* _Set exercise_:
Could you swap "Status" for "Due Date" in the lines starting at the one containing "Given: Click the Status column header" and ending with the last line, keeping everything else the same? Return only those lines, without the pictures.

--- START OF Data to process ---

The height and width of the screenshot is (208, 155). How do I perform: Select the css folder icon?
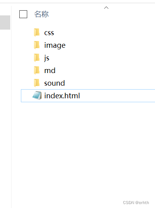(37, 32)
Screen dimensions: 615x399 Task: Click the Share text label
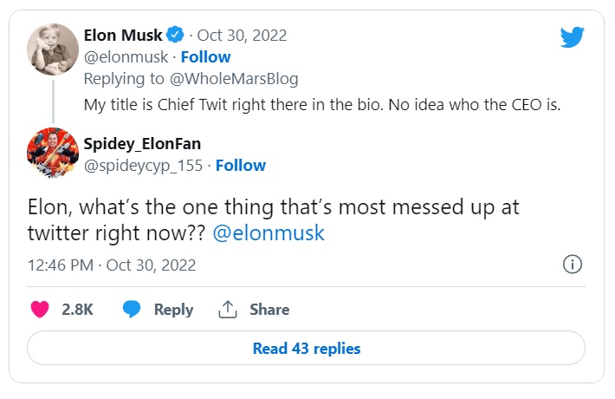point(269,310)
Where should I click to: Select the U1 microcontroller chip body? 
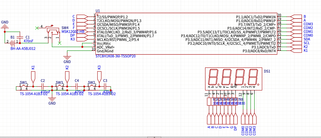pyautogui.click(x=186, y=34)
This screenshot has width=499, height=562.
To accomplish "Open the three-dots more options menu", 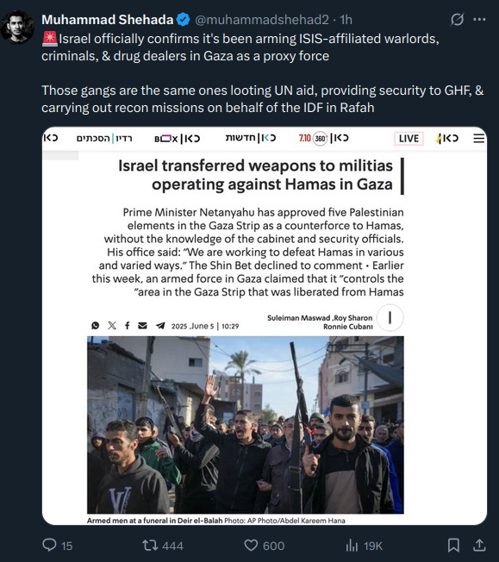I will [x=479, y=19].
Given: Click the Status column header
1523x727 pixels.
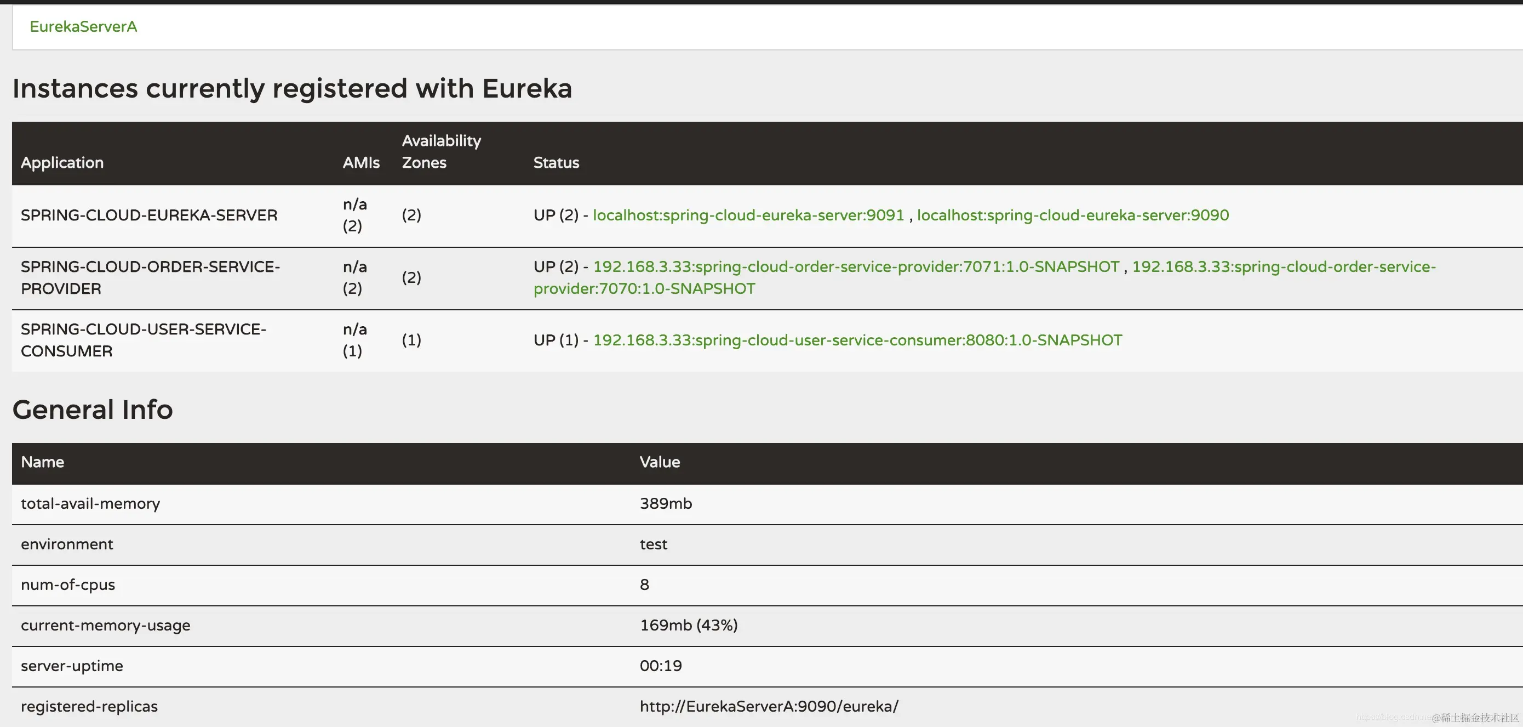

--- END OF Data to process ---

* _Answer to this exercise_:
Given: Click the Due Date column header
1523x727 pixels.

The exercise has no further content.